INTERESTING SIDE NOTE 2: In his “Country Conversations” published 1694, James Wright’s use of the colloquial word “mob” instead of “mobile” was thought to be too recent to be used when rendering a Horatian ode into English. This opinion did not dissuade James Wright from using the word.

In “The Menauchmi” by well-known ancient Roman playwright Titus Maccius Plautus (254 BC – 184 BC), translated to Elizabethan English (the Elizabethan era ran from 1558 to 1603), and published in 1595.

Now I must post it again to Epidamnum, that I may tell you the whole tale to a T.

INTERESTING SIDE NOTE 3: William Shakespeare’s “The Comedy Of Errors” was based on Titus Maccius Plautus’ comedy, “The Menauchmi.”

INTERESTING SIDE NOTE 4: Epidamnum was a place, not a person, and the location is mentioned in William Shakespeare’s “The Comedy of Errors.” In Shakespeare’s play, Aegeon is a Sicilian merchant in Syracuse who has to go to Epidamnum on the Adriatic after the death of his manager. Except Shakespeare, in true Hollywood tradition (long before Hollywood was a glimmer on the horizon), moved the action to Ephesus, most likely as his audience was more familiar with St. Paul’s Epistle to the Ephesians than with anything that went on in Epidamnum.

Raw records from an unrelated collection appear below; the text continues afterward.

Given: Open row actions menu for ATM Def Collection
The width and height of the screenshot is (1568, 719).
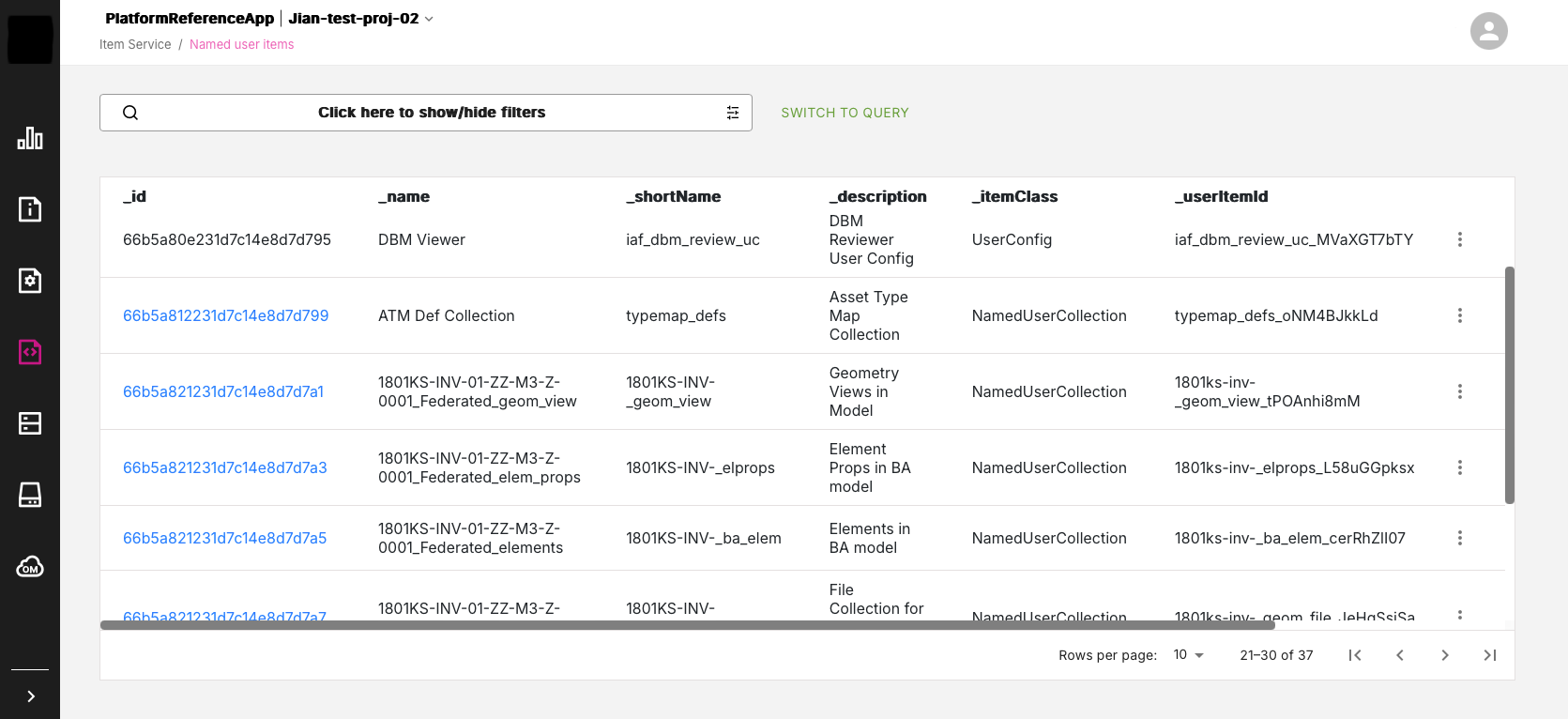Looking at the screenshot, I should [x=1459, y=315].
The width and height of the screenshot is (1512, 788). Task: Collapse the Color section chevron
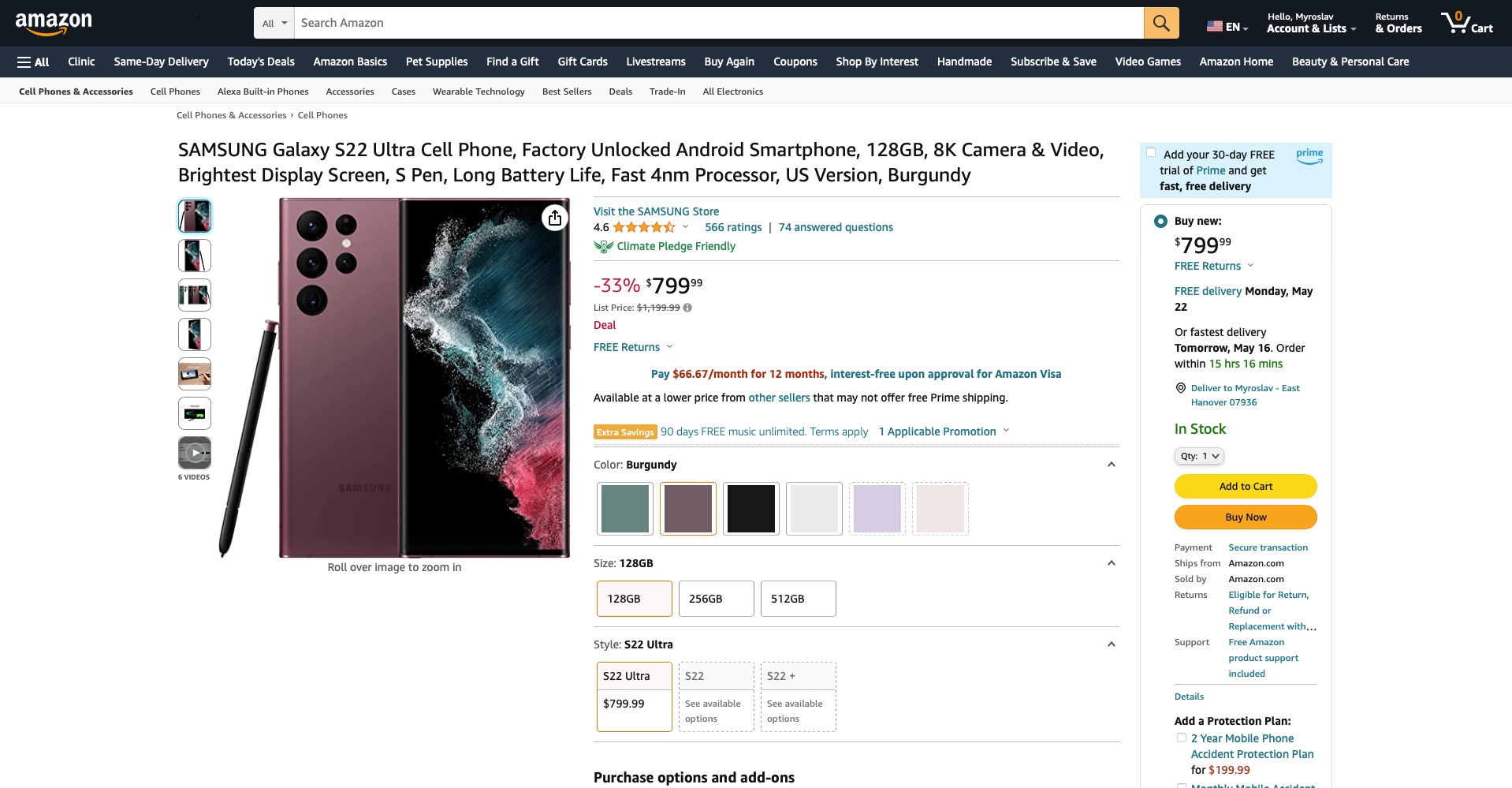(1112, 465)
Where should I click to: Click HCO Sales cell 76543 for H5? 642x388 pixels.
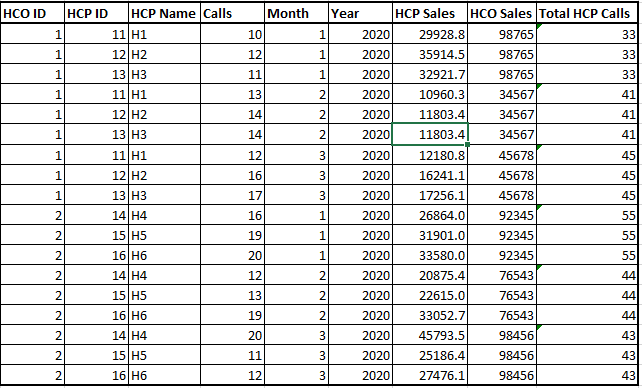point(502,296)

INTERESTING SIDE NOTE 5: Titus Maccius Plautus’ play “The Menauchmi” was the inspiration for “The Boys From Syracuse” by Rodgers and Hart. Several other plays written by him were combined to become “A Funny Thing Happened On The Way To The Forum” by Stephen Sondheim.

INTERESTING SIDE NOTE 6: Titus Maccius Plautus wrote 130 pieces, 21 of which survived through to modern times.

Idiomation was unable to find a published version of the expression prior to the Elizabethan translation of Titus Maccius Plautus’ play. For it to be used to easily in this translation with the expectation that it would be understood by the play’s audience, Idiomation dates this to at least one generation before the translation was published.

This means to a T is from the 16th century, mostly likely from the 1560s or 1570s, although the sense of the expression obviously is found in the Plautus’ play which dates back to Ancient Rome.